I also tend to completely avoid the term URI and discuss things only in terms of URL or URN as appropriate, because it causes so much confusion. The question we should really try answering for people isn't so much the semantics, but how to identify when encountering the terms whether or not there is any practical difference in them that will change the approach to a programming situation. For example, if someone corrects me in conversation and says, "oh, that's not a URL it's a URI" I know they're full of it. If someone says "we're using a URN to define the resource" I'm more likely to understand we are only naming it uniquely, not locating it on a server.

If I'm way off base - please let me know!

@Alexander Pritchard 2015-04-06 14:33:12

No, I think you're right. The semantics of URI vs URL vs URL vs URI-ref etc. are useless to most developers, only because it drives pointless (non-productive, insignificant to decision making) debate. If the Google API used redirect_url instead of redirect_uri, would anyone really care?

@Freeman 2011-04-27 09:09:37

The answer is ambiguous. In Java it is frequently used in this way:

An Uniform Resource Locator (URL) is the term used to identify an Internet resource including the scheme( http, https, ftp, news, etc.). For instance What is the difference between a URI, a URL and a URN?

An Uniform Resource Identifier (URI) is used to identify a single document in the Web Server: For instance /questions/176264/whats-the-difference-between-a-uri-and-a-url

In Java servlets, the URI frequently refers to the document without the web application context.
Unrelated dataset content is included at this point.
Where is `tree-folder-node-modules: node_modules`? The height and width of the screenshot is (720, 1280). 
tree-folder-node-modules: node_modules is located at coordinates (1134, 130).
@Holger Just 2012-09-08 08:43:22

This is the difference between an absolute and a relative URL. It doesn't explain the relation of URI vs. URL and URN.
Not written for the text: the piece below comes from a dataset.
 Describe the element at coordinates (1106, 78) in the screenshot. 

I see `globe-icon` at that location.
@Zenexer 2013-11-11 03:49:38

Actually, these are accurate examples. On the Web, this is very often the difference.

@Gumbo 2009-12-31 09:57:27

Although the terms URI and URL are strictly defined, many use the terms for other things than they are defined for.

Let’s take Apache for example. If is requested from an Apache server, you’ll have the following environment variables set:

  • REDIRECT_URL: /foo
  • REQUEST_URI: /foo

With mod_rewrite enabled, you will also have these variables:

  • SCRIPT_URL: /foo

This might be the reason for some of the confusion.

@avpx 2009-12-31 06:33:44

See this document. Specifically,

a URL is a type of URI that identifies a resource via a representation of its primary access mechanism (e.g., its network "location"), rather than by some other attributes it may have.

It's not an extremely clear term, really.

@Mark Cidade 2008-10-06 21:28:43

They're the same thing. A URI is a generalization of a URL. Originally, URIs were planned to be divided into URLs (addresses) and URNs (names) but then there was little difference between a URL and URI and http URIs were used as namespaces even though they didn't actually locate any resources.

@Chris Charabaruk 2008-10-06 21:30:00

I thought it was the other way around. A URL refers to a concrete object, and a URI can refer to that or a concept or anything else.

@Mark Cidade 2008-10-06 21:33:40

A URL locates a resource and is a kind of URI, which identifies a resource.

@Stephen Ostermiller 2015-04-17 10:11:02

It is only true that they are the same thing because the definition of URL has changed over time. URLs used to be a specific type of URI, but because of the confusion that caused, the W3C redefined URL to mean URI.

@Mark Cidade 2015-04-17 18:59:29

That's what I said.

@André 2008-10-06 21:30:40

URI is kind of the super class of URL's and URN's. Wikipedia has a fine article about them with links to the right set of RFCs.